CBO Projects Small Improvement in Social Security Financing

The Congressional Budget Office released new projections of Social Security's long-term financial health. While still showing a much larger funding deficit than the figures released by Social Security's Trustees, the CBO shows a small improvement relative to last year's figures. Over 75 years, the CBO projects a shortfall equal to 4.5 percent of employee payroll, versus a 4.7 percent gap in the office's 2016 projections.
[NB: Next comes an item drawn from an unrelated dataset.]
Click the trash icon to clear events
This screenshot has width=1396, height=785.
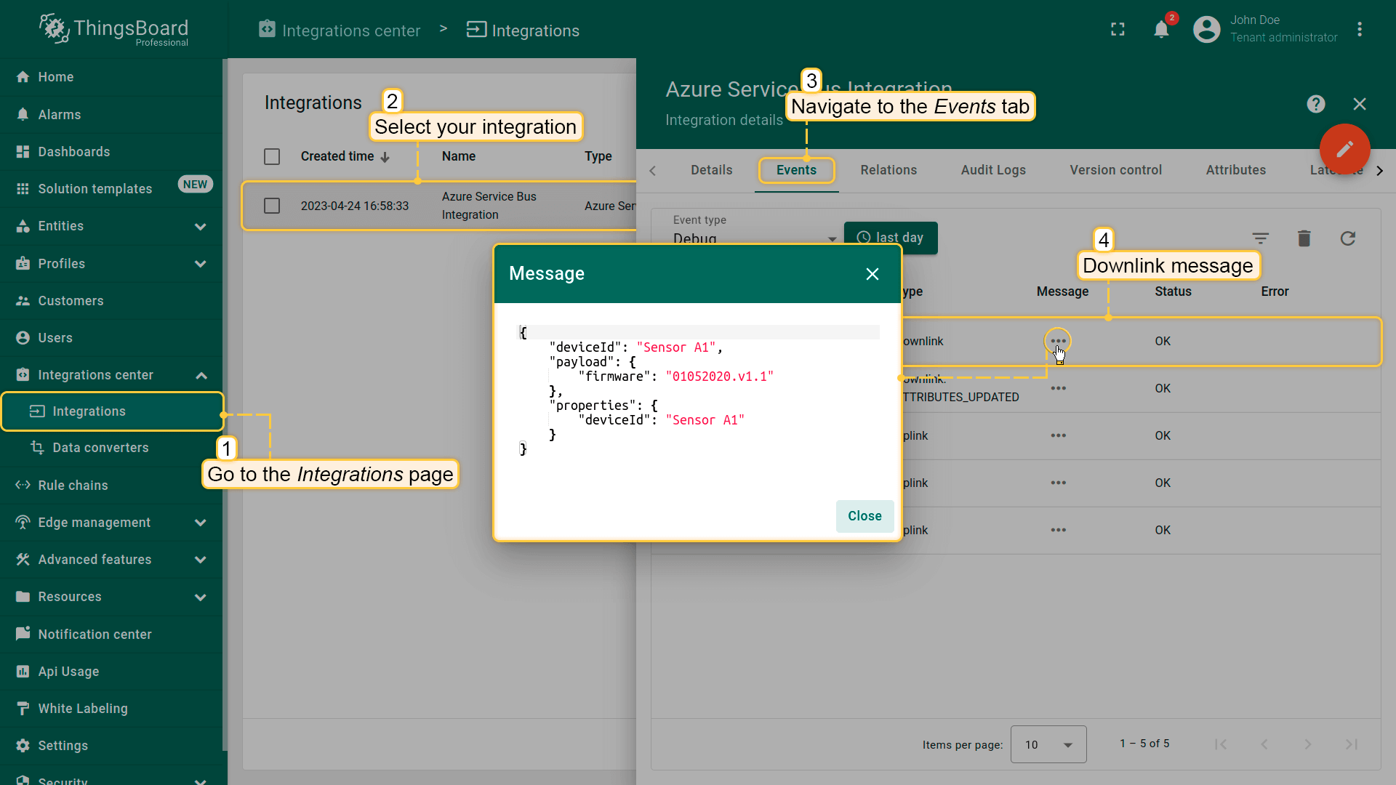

Since last year, CBO has made changes to its projections of five key inputs: productivity in the economy, interest rates, the population, the labor force participation rate, and the share of earnings that is subject to Social Security payroll taxes. The changes to the first three of those inputs worsen the Social Security system’s projected finances, whereas the changes to the last two improve them. Moreover, an additional year of deficit—2091—is now included in the calculation of the actuarial balance, which worsens the 75-year outlook.
CBO projects larger deficits in Social Security’s finances than do the Social Security Trustees. That difference is largely explained by CBO’s and the trustees’ different projections of several major inputs into estimates of the system’s finances: earnings subject to the Social Security payroll tax, components of GDP growth, the population, and real interest rates (that is, interest rates adjusted to remove the effects of inflation).
Nevertheless, while the CBO projects a small improvement relative to its 2016 figures, the longer-term trend has been troubling. In the mid-2000s, progressives and Congressional Democrats often cited the CBO's projections in preference to the Trustees' figures, because the CBO showed a smaller deficit and this seemingly weakened the case for reform. Since that time, however, the CBO's projected long-term deficit has more than tripled. Both parties should pay attention to the CBO's projections. If the office proves to be correct, the Social Security shortfall will be far larger than either party's preferred policy changes could tackle.